If you’ve ever flown or watched anyone fly a racing drone for any length of time, you know that crashes are just part of the game and propellers are consumables. [Adam] knows this all to well, decided to experiment with combining multiple broken propellers into one with a 3D printed hub.

A damaged propeller will often have one blade with no damage, still attached to the hub. [Adam] trimmed the damaged parts of a few broken props, and set about designing a 3D printed hub to attach the loose blades together. The hubs were designed let the individual blades to move, and folding out as the motors spin up, similar to the props on many photography drones.

Once [Adam] had the fit of the hubs dialed in, he mounted a motor on a piece of wood and put the reborn propellers through their paces. A few hubs failed in the process, which allowed [Adam] to identify weak points and optimise the design. This sort of rapid testing is what 3D printing truly excels at, allowing test multiple designs quickly instead of spending hours in CAD trying to foresee all the possible problems.

He then built a test drone from parts he had lying around and proceeded with careful flight testing. The hubs were thicker than standard propellers so it limited [Adams] motor choices to ones with longer shafts. Flight testing went surprisingly well, with a hub only failing after [Adam] changed the battery from a 3 cell to a 4 cell and started with some aerobatics. Although this shows that the new props are not suitable for the high forces from racing or aerobatics/freestyle flying, they could probably work quite well for smoother cruising flights. The hubs could also be improved by adding steel pins into the 3D printed shafts, and some carefully balancing the assembled props.

3D printers are an incredible tool for hacking flying things.

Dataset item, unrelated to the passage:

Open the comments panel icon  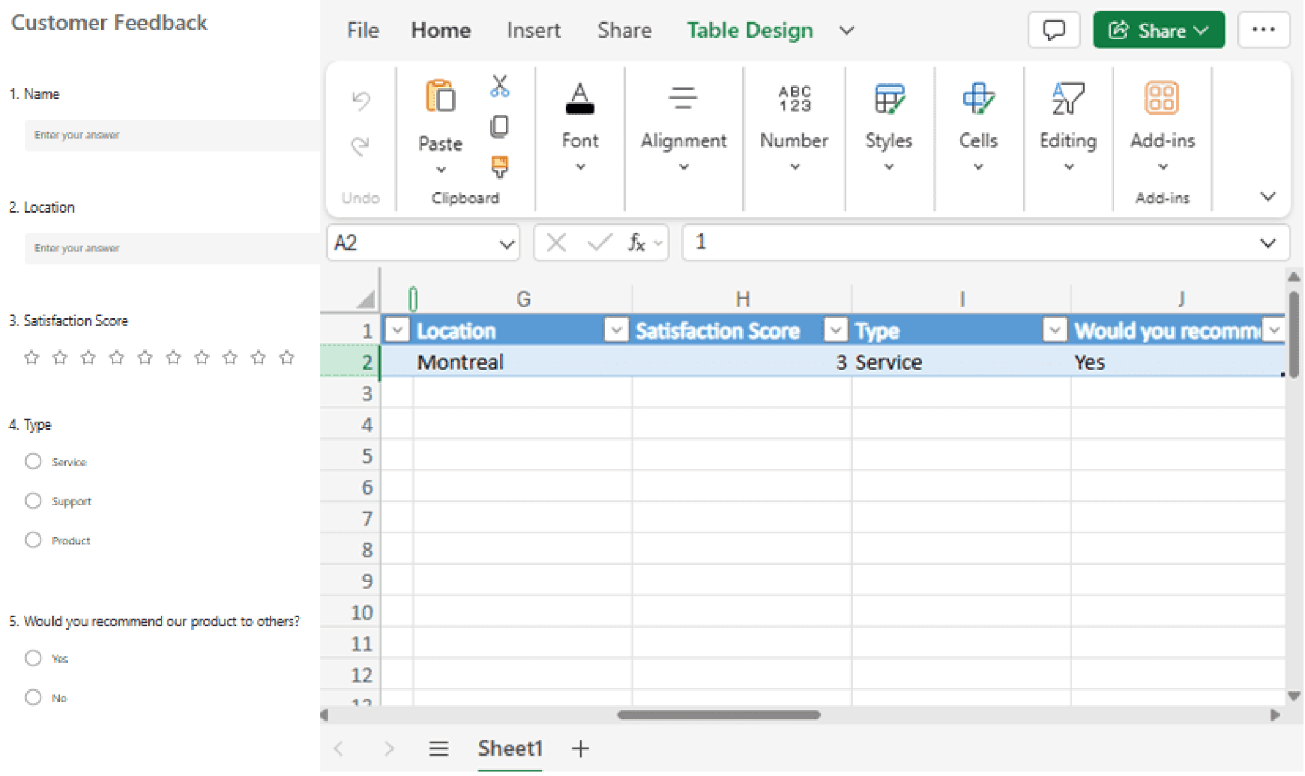(1054, 29)
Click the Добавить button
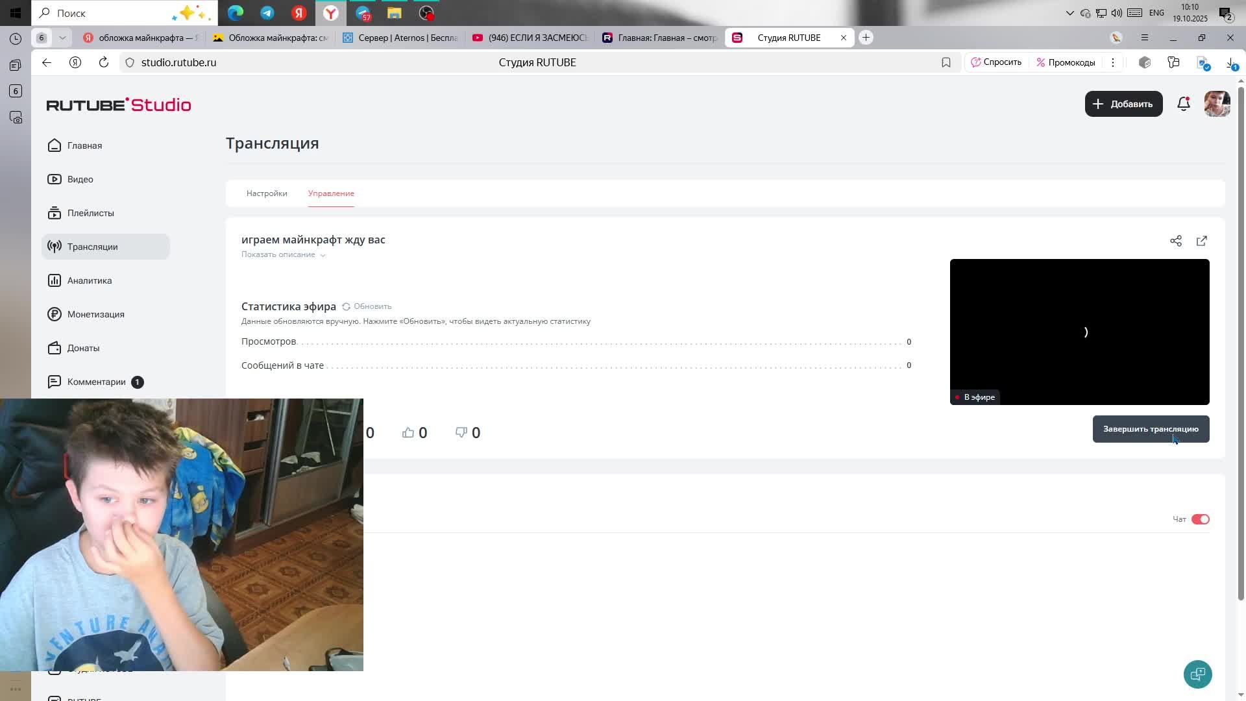The width and height of the screenshot is (1246, 701). 1123,104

We’ve seen coaxial bicopters, a functional RC F-35, and lifting body gliders, and no doubt many more hacks to come

8 thoughts on “Combine Broken Drone Propellers For A Second Spin

  1. I’ve not dipped into the multi-rotor world, but how close to doubling the rotational mass does this come?
    I would expect the higher end controllers to have a particular response/power “curve” written into them, based on blade mass and how pitch/air flow characteristics affect the demands of spinning it.
    On the lower end, I could see more mass loading stressing, for a lower build price point, fame.
    But bottom line? As a lifelong scrounger, IF it works, hey I like it!

    1. As a drone racer I dont have to imagine that, flying with two broke props or just one blade of three is much worse but the judge behind you looking at your videofeed will tell you to land if your stupid enough to keep flying. Its just not safe.

  2. This is more a fun thing than anything else. If the repurposed props only work in low load situation there really inst much point too it. Low load cruisning drone use few props and seldom damage or need replacing, so better to just buy the 4 or 6 props you need and get more performance, balance and lifespan. A crash because of a built together prop will cost more than the props save. My broken 5 inch props are scrapped or converted to 3inch racing props instead. My prop type damage the tips more the anything else.